B. Penyebab Luka Bakar


Luka bakar banyak disebabkan karena suatu hal, diantaranya adalah:
1. Luka bakar suhu tinggi (Thermal Burn): gas, cairan, bahan padat. Luka
bakar thermal burn biasanya disebabkan oleh air panas (scald), jilatan api
ketubuh (flash), kobaran api di tubuh (flam), dan akibat terpapar atau
kontak dengan objek-objek panas lainnya (logam panas, dan lain-lain)
(Moenadjat, 2005).
2. Luka bakar bahan kimia (Chemical Burn). Luka bakar bahan kimia
biasanya disebabkan oleh asam kuat atau alkali yang biasa digunakan
dalam bidang industry militer ataupun bahan pembersih yang sering
digunakan untuk keperluan rumah tangga (Moenadjat, 2005).
3. Luka bakar sengatan listrik (Electrical Burn). Listrik menyebabkan
kerusakan yang disebabkan karena arus, api dan ledakan.
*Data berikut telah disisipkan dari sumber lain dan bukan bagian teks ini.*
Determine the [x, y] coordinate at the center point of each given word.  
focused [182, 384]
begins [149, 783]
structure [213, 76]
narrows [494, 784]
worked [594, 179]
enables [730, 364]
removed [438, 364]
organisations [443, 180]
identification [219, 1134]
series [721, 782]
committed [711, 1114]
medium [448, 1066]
Aliran listrik
menjalar disepanjang bagian tubuh yang memiliki resistensi paling rendah.
Kerusakan terutama pada pembuluh darah, khususnya tunika intima,
sehingga menyebabkan gangguan sirkulasi ke distal. Sering kali kerusakan
berada jauh dari lokasi kontak,baik kontak dengan sumber arus maupun
grown (Moenadjat, 2005).
4. Luka bakar radiasi (Radiasi Injury). Luka bakar radiasi disebabkan karena
terpapar dengan sumber radioaktif. Tipe injury ini sering disebabkan oleh
penggunaan radio aktif untuk keperluan terapeutik dalam dunia kedokteran
dan industry. Akibat terpapar sinar matahari yang terlalu lama juga dapat
menyebabkan luka bakar radiasi (Moenadjat, 2005).
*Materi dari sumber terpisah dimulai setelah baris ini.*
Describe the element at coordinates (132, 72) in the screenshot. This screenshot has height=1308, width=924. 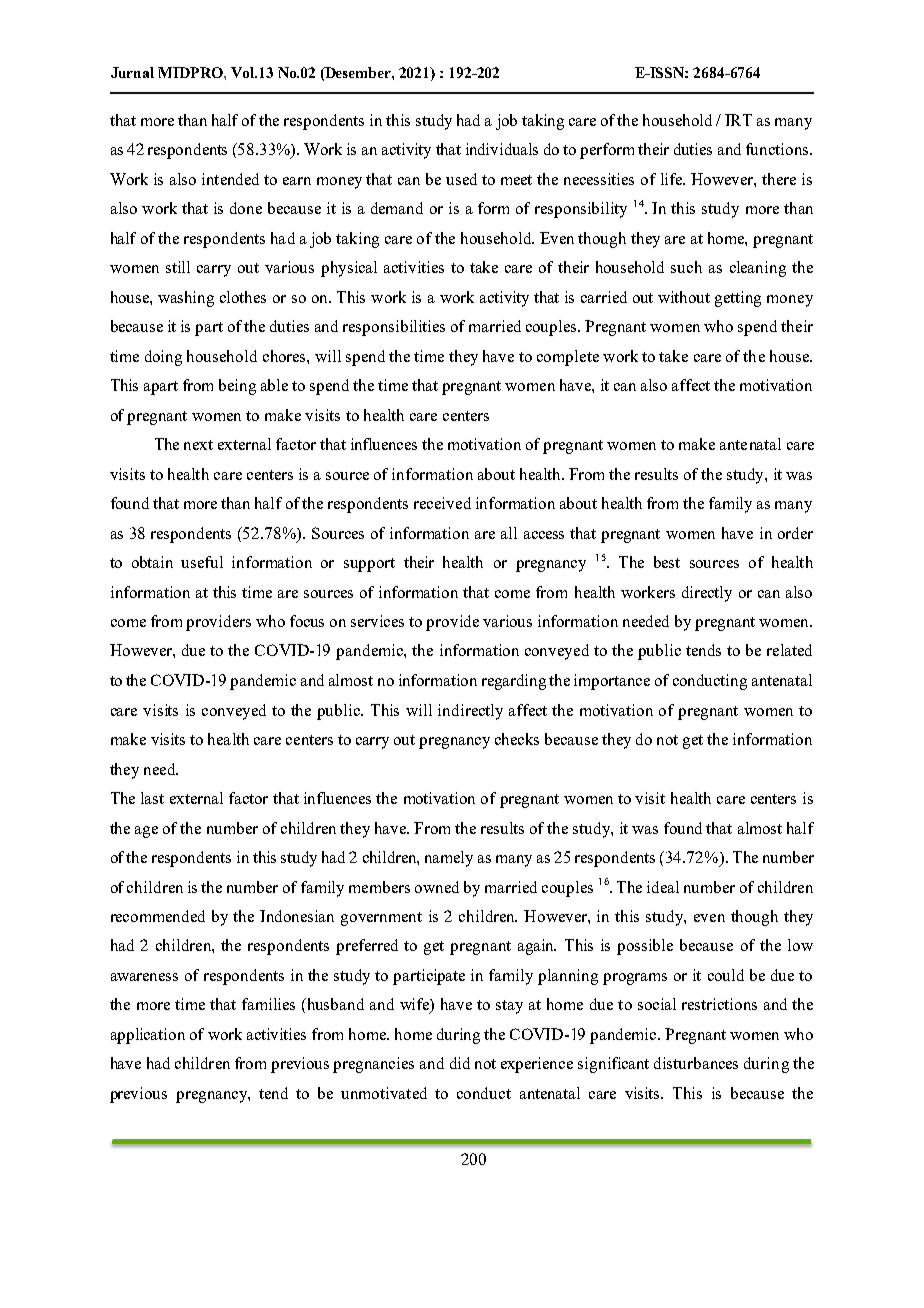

C. Patofisiologi Luka Bakar

Luka bakar disebabkan oleh perpindahan energi dari sumber panas ke


tubuh. Panas tersebut dapat dipindahkan meialui konduksi atau radiasi
elektromagnetik, derajat luka bakar yang berhubungan dengan beberapa
faktor penyebab, konduksi jaringan yang terkena dan lamanya kulit kontak
dengan sumber panas. Kulit dengan luka bakar mengalami keruskan pada
epidermis, dermis, maupun jaringan subkutan tergantung pada penyebabnya.
Akibat pertama luka bakar adalah syok karena kaget dan kesakitan.
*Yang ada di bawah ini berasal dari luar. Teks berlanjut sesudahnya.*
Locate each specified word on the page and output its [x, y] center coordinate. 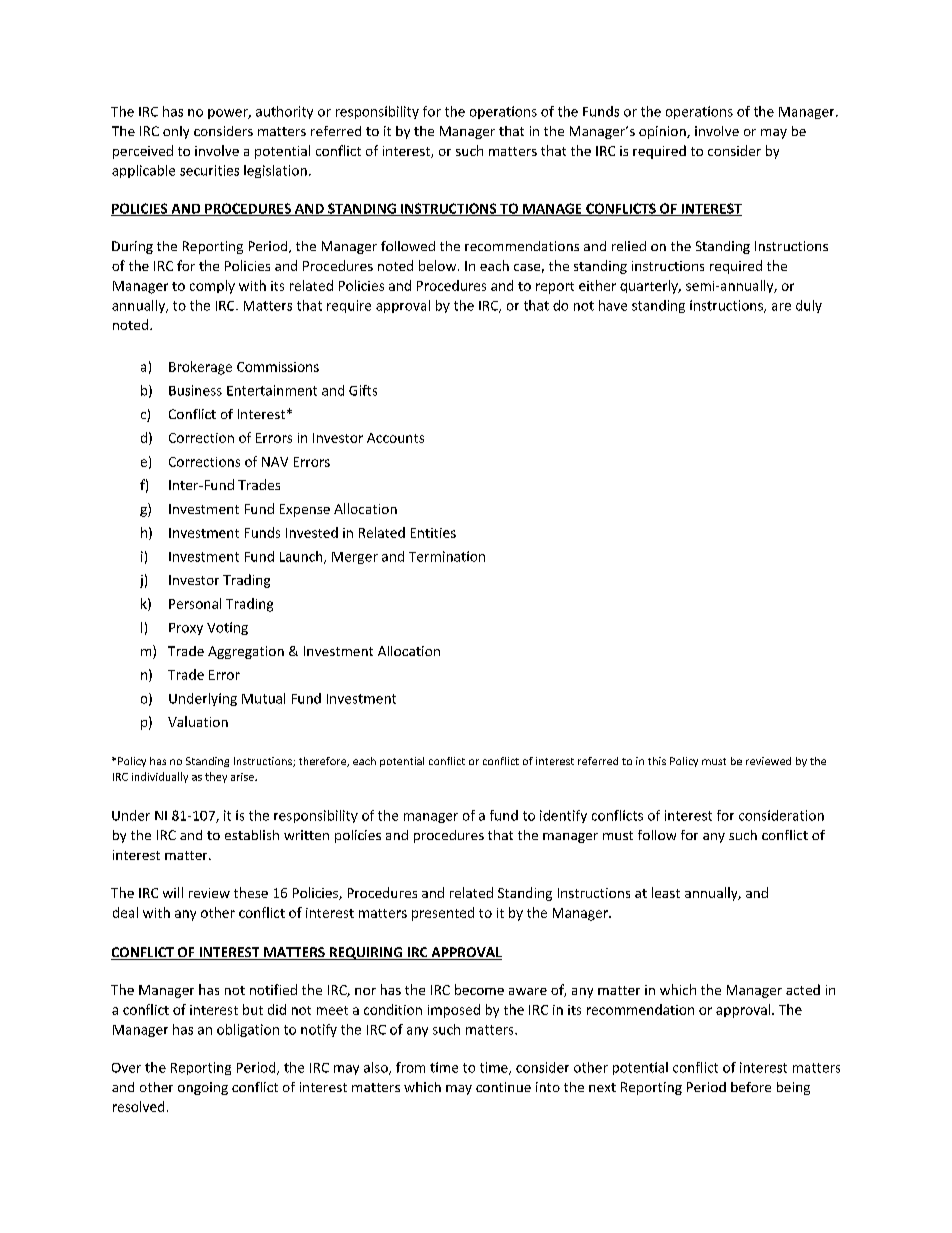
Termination [447, 556]
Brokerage [200, 368]
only [176, 132]
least [666, 892]
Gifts [363, 390]
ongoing [203, 1088]
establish [252, 835]
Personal [195, 603]
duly [809, 306]
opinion [663, 132]
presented [443, 914]
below [439, 265]
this [657, 761]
Pembuluh kapiler yang terpajan suhu tinggi rusak dan permeabilitas
meninggi. Sel darah yang ada di dalamnya ikut rusak sehingga dapat terjadi
anemia. Menigkatnya permeabilitas menyebabkan udem dan menimbulkan
bula yang mengandung banyak elektrolit. Hal itu menyebabkan berkurangnya
volume cairan intravaskuler. Kerusakan kulit akibat luka bakar menyebabkan
kehilangan cairan akibat penguapan yang berlebihan, masuknya cairan ke
bula yang terbentuk pada luka bakar derajat dua, dan pengeluaran cairan ke
keropeng luka bakar derajat tiga.
Bila luas bakar kurang dari 20%, biasanya mekanisme kompensasi
tubuh masih bisa mengatasinya, tetapi bilalebih dari 20%, akan terjadi syok
hipovolemik dengan gejala khas, seperti gelisah, pucat, dingin, berkeringat,
nadi kecil dan cepat, tekanan darah menurun, dan produksi urin berkurang.
Pembengkakan terjadi pelan-pelan, maksimal terjadi setelah delapan jam.
Pada awalnya tubuh menanggapi dengan memirau (shunting) darah ke
otak dan jantung menjauh dari organ-organ tubuh lainnya. Kekurangan aliran
darah yang berkepanjangan ke organ-organ tersebut bersifat merugikan.
Kerusakan yang dihasilkan bergantung pada keburuhan dasar organ tubuh.
Beberapa organ dapat bertahan hanya untuk beberapa jam tanpa pasokan
darah yang menyediakan sumber gizi. Setelah resusitasi, tubuh mulai
menyerap kembali cairan edema dan membuangnya lewat pembentukan urine
(diuresis). (Black & Hawk, 2009)
Luka bakar biasanya dinyatakan dengan derajat yang ditentukan oleh
kedalaman luka bakar. walaupun demikian, beratnya luka bergantung pada
dalam, luas, dan letak luka. Umur dan keadaan kesehatan penderita
sebelumnya akan sangat memengaruhi prognosis. (Wim De Jong, 2004)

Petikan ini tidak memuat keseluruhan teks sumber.